I had to give this woman points for balls. She had them by the dump truck. I’ve mentioned it before that I’m not a small woman. I’m six feet without my shoes; I have seven tattoos, shoulders like a linebacker, and a right hook that can knock a man bigger than me on his ass.
But crazy is also said to give people unusual strength.
So when she hit me in the face, it smarted like a motherfucker.
The thing about getting cracked in the chops, though, is after that first contact, your face goes numb. Or maybe that was the adrenaline? I didn’t know and I didn’t care. I grabbed that pitcher of beer and smashed it into the side of her head. The pitcher was plastic, but I hit her hard enough the pitcher cracked.
The blow sent her flying. It was like watching one of those slobber-knocker punches from Rocky in slow motion. Her whole face mashed up like a demented bulldog, there was spittle and blood flying out of her mouth as her head spun to the side, and all the while she seemed to be arching through the air in a Crazy Bitch Cirque de Soleil.
I launched myself up and out of my chair, but the guy caught me. Plucked me from the air like a baseball and jerked me back down into my seat.
“I can’t let you do that,” he said.
I looked at her and realized how pathetic she was, stalking her ex-husband in a bar and losing her shit all over some woman just sitting by him. A couple people from the group were alternately trying to restrain her from trying to attack me again and cleaning up the blood on her face where her lip had split open.
“You better put your bitch on a leash.” I got up from the table and walked to the door.

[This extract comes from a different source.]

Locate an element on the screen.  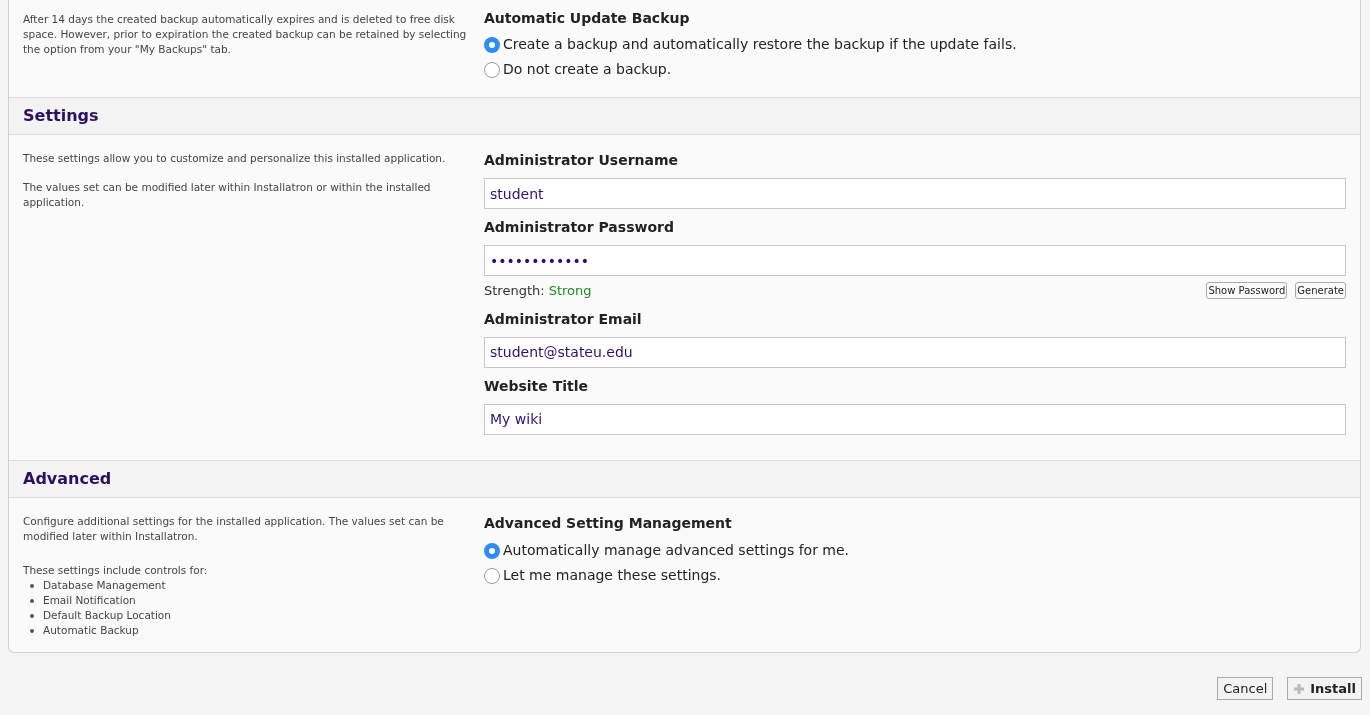
strength-value: Strong is located at coordinates (570, 291).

He followed me. “Hey, uh, give me your number and maybe I can make it up to you?”
Really, asshol
e? REALLY? Still trying to get laid even though his ex had attacked me and he’d stopped me from giving her the ass-kicking she so desperately needed? More proof that men were all the same. Maybe he didn’t want to see her get hurt, I rationalized. I could understand that. Even though my husband and I were looking at divorce, I’d never want to see anyone hurt him. But she’d hit me. Pretty fucking hard too.
“No, I don’t think so.”
“Come on, I thought we were having a good time.”

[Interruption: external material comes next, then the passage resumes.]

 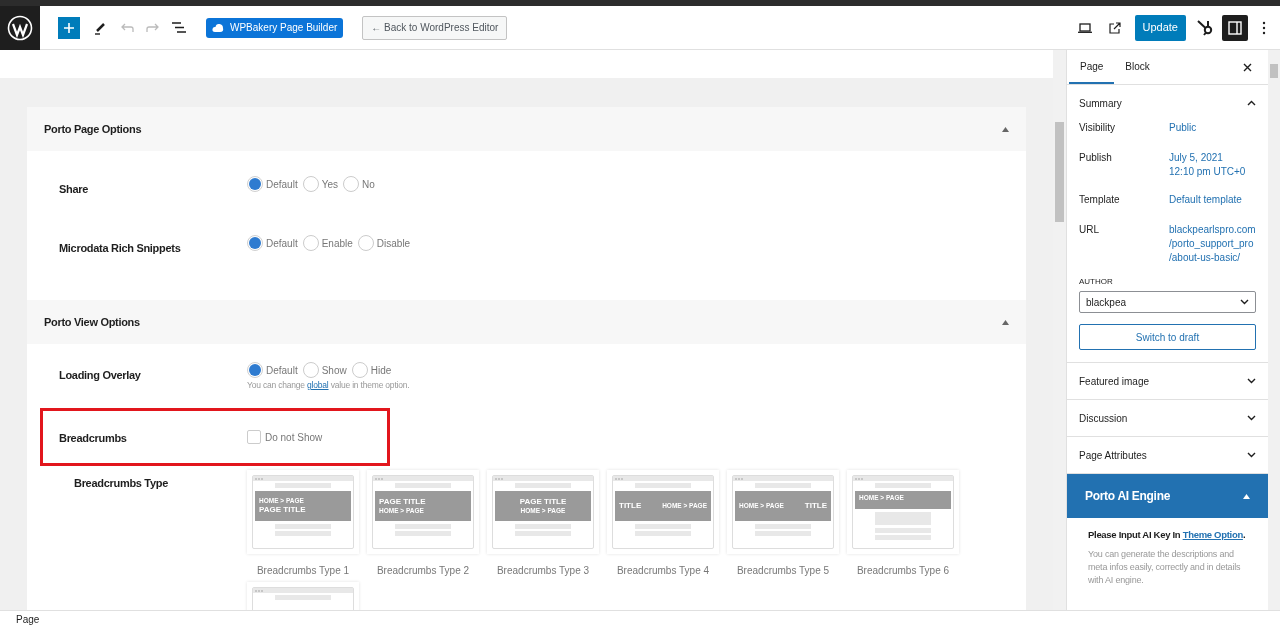 What do you see at coordinates (526, 129) in the screenshot?
I see `section-header: Porto Page Options` at bounding box center [526, 129].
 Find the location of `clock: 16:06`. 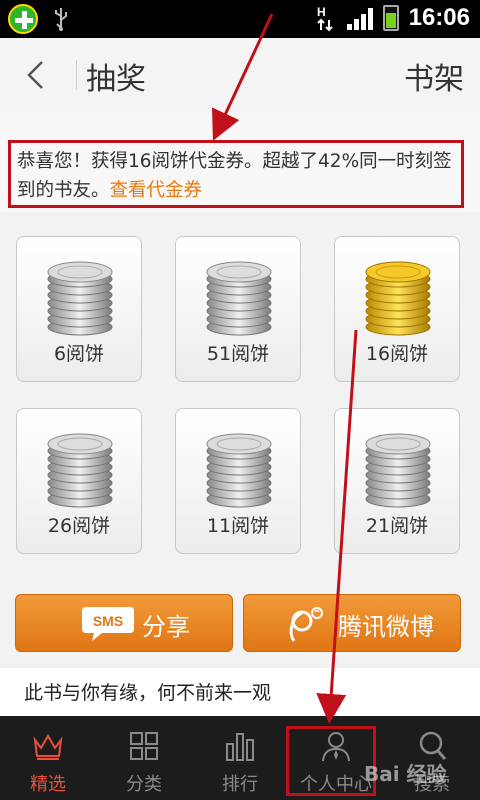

“I’ve got enough complications. I wasn’t looking to exchange numbers. Just fluids. Thanks, but no thanks.”
“I, uh, could come over later.” His hard mouth turned up in a smile.

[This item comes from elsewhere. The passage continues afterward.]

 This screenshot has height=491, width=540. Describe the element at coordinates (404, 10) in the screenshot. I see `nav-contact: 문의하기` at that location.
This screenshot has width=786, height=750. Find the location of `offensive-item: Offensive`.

Suddenly, everything about him disgusted me. I just wanted to leave. I wanted to go somewhere and just…not be this person. Not have this life. I wanted my husband. I wanted him the way he was when we met. When he loved me. When his embrace had been the shield against the world instead of a cage.
I pulled out my phone and thought about calling him, but I didn’t really have anything to say. Because I didn’t think he loved me anymore. He didn’t even like me. And I didn’t even like who he was.
So I just left and walked down the street. My friend picked me up.
“Where are you going, chica?” she asked when she pulled up next to me.
We were in the city. I had no fucking clue where I was, where I was going, or how I’d get home. I couldn’t say at that point that I gave a fuck.
“I don’t know; I just had to get the fuck out of there.”
She stopped and opened the door to the truck. “I know another place.”
“Yeah, with sturdier pitchers I hope.” I climbed in.
“You only hit her once, but you fucked her up.” She nodded with approval.
“Not as much as I would’ve liked,” I sighed. I found myself disappointed that I hadn’t beaten her until her teeth were spread on the floor like so many Chiclets. Not because she’d hit me, it wasn’t her in particular. It was because I wanted to make someone hurt like I hurt. I wanted to unleash my rage on someone and send it home with them. I didn’t want it anymore.